Done: Lars Ingebrigtsen <larsi <at> gnus.org>

Bug is archived. No further changes may be made.

To add a comment to this bug, you must first unarchive it, by sending
a message to control AT debbugs.gnu.org, with unarchive 35658 in the body.
You can then email your comments to 35658 AT debbugs.gnu.org in the normal way.

Toggle the display of automated, internal messages from the tracker.

View this report as an mbox folder, status mbox, maintainer mbox


Report forwarded to bug-gnu-emacs <at> gnu.org:
bug#35658; Package emacs. (Thu, 09 May 2019 18:28:01 GMT) Full text and rfc822 format available.

Acknowledgement sent to Lars Ingebrigtsen <larsi <at> gnus.org>:
New bug report received and forwarded. Copy sent to bug-gnu-emacs <at> gnu.org. (Thu, 09 May 2019 18:28:01 GMT) Full text and rfc822 format available.

Message #5 received at submit <at> debbugs.gnu.org (full text, mbox):

From: Lars Ingebrigtsen <larsi <at> gnus.org>
To: bug-gnu-emacs <at> gnu.org
Subject: 27.0.50; Problems with chunked/gzipped content in url-http
Date: Thu, 09 May 2019 14:26:49 -0400
To reproduce, say:

(url-retrieve-synchronously "https://www.facebook.com/verkstedetbar/events/?ref=page_internal")

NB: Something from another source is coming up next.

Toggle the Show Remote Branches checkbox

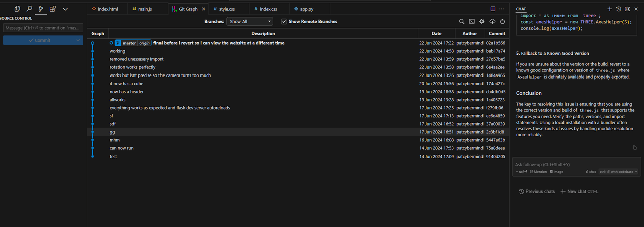pos(284,22)
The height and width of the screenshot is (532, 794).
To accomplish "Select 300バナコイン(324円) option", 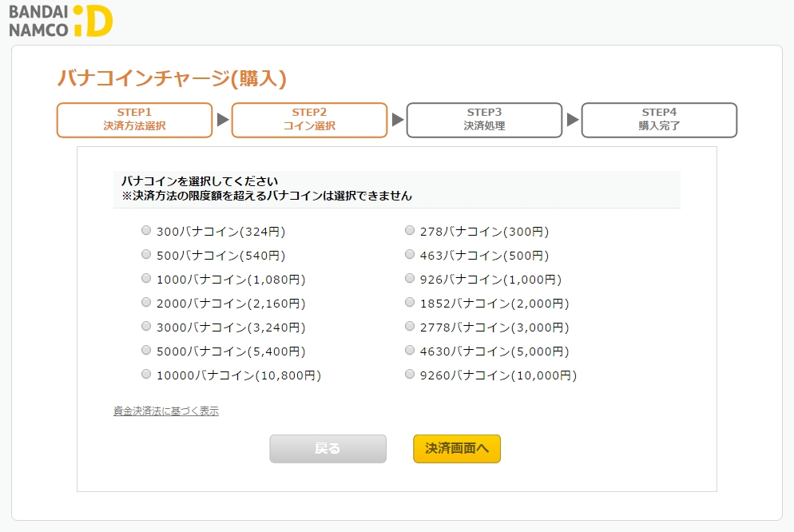I will (146, 231).
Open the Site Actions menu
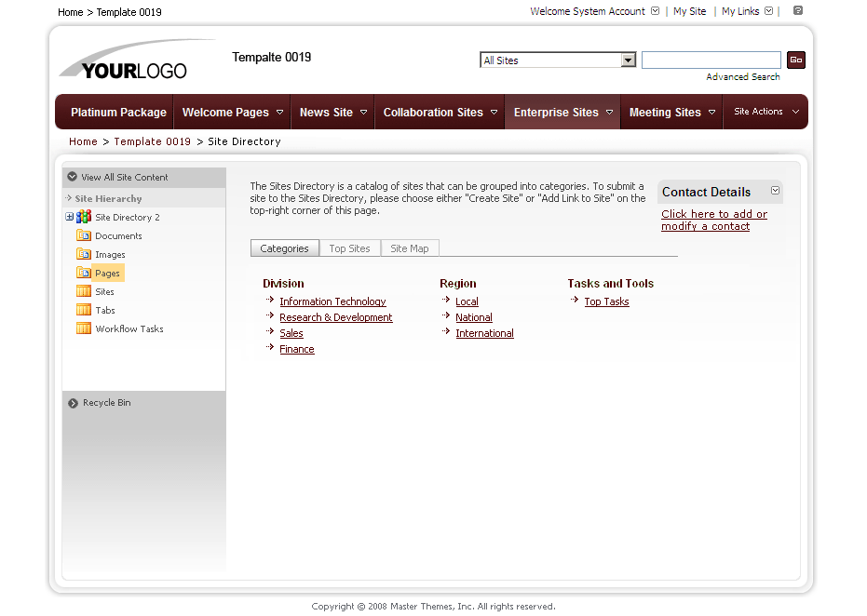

This now appears to spin until Facebook closes the connection on their
side.

Looking at the data, it appears that Facebook outputs chunked gzipped
data, which is pretty normal.  What's not normal is that what's in the
http buffer is

HTTP/1.1 200 OK
Content-Encoding: gzip
[...]
Date: Thu, 09 May 2019 17:45:53 GMT
Transfer-Encoding: chunked
Connection: keep-alive

3^_\213^H^@^@^@^@^@^@...

(I've transliterated the binary data into what it looks like in the
buffer.)

I.e., there's not chunking header before that gzip file start.  Somehow,
either Emacs is removing the leading

4af^M

and replacing it with "3", or Facebook is outputting something odd.  I
tend to believe it's the former, since curl (and other programs)
understand the chunked data perfectly.

It's most strange...

If we switch gzip http off by saying

(setq url-mime-encoding-string nil)

then the chunked headers are correct and everything works.

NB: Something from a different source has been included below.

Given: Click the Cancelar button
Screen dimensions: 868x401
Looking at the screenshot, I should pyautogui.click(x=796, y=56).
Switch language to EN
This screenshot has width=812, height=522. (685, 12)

In GNU Emacs 27.0.50 (build 2, x86_64-pc-linux-gnu, GTK+ Version 3.22.30)
 of 2019-05-02 built on sandy
Repository revision: d4fa998c3142b5ae13664295dcf2136397b05f5a
Repository branch: master
Windowing system distributor 'The X.Org Foundation', version 11.0.11906000
System Description: Ubuntu 18.04.2 LTS


-- 
(domestic pets only, the antidote for overdose, milk.)
   bloggy blog: http://lars.ingebrigtsen.no





Information forwarded to bug-gnu-emacs <at> gnu.org:
bug#35658; Package emacs. (Fri, 10 May 2019 19:22:01 GMT) Full text and rfc822 format available.

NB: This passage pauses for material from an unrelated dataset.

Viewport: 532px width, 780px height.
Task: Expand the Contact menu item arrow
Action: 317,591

Message #8 received at 35658 <at> debbugs.gnu.org (full text, mbox):

From: Lars Ingebrigtsen <larsi <at> gnus.org>
To: 35658 <at> debbugs.gnu.org
Subject: Re: bug#35658: 27.0.50;
 Problems with chunked/gzipped content in url-http
Date: Fri, 10 May 2019 15:21:39 -0400
I've poked at this some more, and it does seem like url-http is doing
something odd to the data.  When I try the same in the with-fetched-url
branch, I get the expected:

Transfer-Encoding: chunked
Connection: keep-alive

327
^_\213^H^@^@^@...

So some thing is doing ... something to the data as it arrives from
Facebook.  url-http is working in a multibyte buffer, so I guess there
are many possible reasons for this happening...

-- 
(domestic pets only, the antidote for overdose, milk.)
   bloggy blog: http://lars.ingebrigtsen.no





Information forwarded to bug-gnu-emacs <at> gnu.org:
bug#35658; Package emacs. (Wed, 15 May 2019 04:58:01 GMT) Full text and rfc822 format available.

Message #11 received at 35658 <at> debbugs.gnu.org (full text, mbox):

From: Lars Ingebrigtsen <larsi <at> gnus.org>
To: 35658 <at> debbugs.gnu.org
Subject: Re: bug#35658: 27.0.50;
 Problems with chunked/gzipped content in url-http
Date: Wed, 15 May 2019 06:56:57 +0200
Lars Ingebrigtsen <larsi <at> gnus.org> writes:

> So some thing is doing ... something to the data as it arrives from
> Facebook.  url-http is working in a multibyte buffer, so I guess there
> are many possible reasons for this happening...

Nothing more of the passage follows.